Might be time to change up your hair color at Embodyment this fall with one of our color specialist? But first, a few fun facts about hair colors.
Even though only two percent of people in the world are natural blondes, that doesn't mean it's not popular. One in three women dye their locks light enough to be blonde in the United States. Many children born with blonde hair go dark before their tenth birthday, thanks to rising levels of eumelanin, a natural pigment that regulates the darkness of hair strands.
The red color of hair was given to us by Neanderthals. Science has shown that it is a result of mutation of a gene in chromosome 16, MC1R. It has always had significant standing in society. In Europe, red hair color is valued and respected. Nearly 10% people in Scotland and England have red hair color. Although no proper explanation is available for this, many believe that bees are more likely to sting redheads. Redheads have their own annual festival called Roodharigendag (in Dutch). It takes place in Breda, The Netherlands, and it is attended by thousands of people with natural red hair.

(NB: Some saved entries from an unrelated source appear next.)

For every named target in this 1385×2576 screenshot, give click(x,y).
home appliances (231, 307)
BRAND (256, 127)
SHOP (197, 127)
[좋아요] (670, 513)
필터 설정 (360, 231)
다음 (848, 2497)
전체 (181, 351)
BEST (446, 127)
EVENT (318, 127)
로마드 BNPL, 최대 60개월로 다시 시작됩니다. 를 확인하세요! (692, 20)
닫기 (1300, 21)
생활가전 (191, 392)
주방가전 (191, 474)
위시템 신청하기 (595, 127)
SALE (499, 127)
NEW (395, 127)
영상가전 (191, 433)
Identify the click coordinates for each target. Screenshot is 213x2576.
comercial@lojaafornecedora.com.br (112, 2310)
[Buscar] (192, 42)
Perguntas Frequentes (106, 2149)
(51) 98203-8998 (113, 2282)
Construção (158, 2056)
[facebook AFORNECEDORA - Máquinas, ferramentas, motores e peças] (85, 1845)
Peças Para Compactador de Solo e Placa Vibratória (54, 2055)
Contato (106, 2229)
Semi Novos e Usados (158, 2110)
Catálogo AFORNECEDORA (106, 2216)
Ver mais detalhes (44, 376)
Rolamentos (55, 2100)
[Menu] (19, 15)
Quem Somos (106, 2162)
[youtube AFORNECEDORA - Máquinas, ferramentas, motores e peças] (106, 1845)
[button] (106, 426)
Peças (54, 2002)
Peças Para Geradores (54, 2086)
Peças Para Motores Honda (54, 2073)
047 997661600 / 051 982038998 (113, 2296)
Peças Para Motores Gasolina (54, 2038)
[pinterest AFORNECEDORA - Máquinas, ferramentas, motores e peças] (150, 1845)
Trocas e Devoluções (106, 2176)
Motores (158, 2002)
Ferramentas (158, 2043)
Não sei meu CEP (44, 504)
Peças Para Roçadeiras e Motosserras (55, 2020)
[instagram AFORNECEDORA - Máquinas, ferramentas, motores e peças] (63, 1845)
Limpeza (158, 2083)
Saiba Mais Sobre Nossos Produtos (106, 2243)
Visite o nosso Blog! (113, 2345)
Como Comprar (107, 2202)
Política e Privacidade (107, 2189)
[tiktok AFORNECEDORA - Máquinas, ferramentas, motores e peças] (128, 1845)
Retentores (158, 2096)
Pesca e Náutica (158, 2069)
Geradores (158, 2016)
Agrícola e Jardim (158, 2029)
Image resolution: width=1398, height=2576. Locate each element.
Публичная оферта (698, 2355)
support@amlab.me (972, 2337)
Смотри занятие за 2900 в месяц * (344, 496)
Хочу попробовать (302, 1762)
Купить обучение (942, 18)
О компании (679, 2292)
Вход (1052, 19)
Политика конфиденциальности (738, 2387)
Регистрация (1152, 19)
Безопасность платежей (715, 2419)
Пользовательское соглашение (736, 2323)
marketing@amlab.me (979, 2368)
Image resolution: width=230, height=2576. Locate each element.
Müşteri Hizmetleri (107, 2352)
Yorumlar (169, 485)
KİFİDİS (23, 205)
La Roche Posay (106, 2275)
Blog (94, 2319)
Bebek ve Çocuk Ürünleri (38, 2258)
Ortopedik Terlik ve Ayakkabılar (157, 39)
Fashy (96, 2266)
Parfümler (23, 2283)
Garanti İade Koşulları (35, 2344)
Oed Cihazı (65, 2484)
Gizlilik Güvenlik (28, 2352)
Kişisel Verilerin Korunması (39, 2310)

Brown hair is universally the most common hair color. Eumelanin (as we talked about before) is a type of pigment, and how much you have is determined by your family history. The more eumelanin you have, the darker your shade of hair. Brunettes are more likely to have a difficult experience when quitting smoking. Melanin prevents their liver from metabolizing (or breaking down) nicotine in a timely manner. And the longer nicotine stays in your system, the more likely you are to get addicted.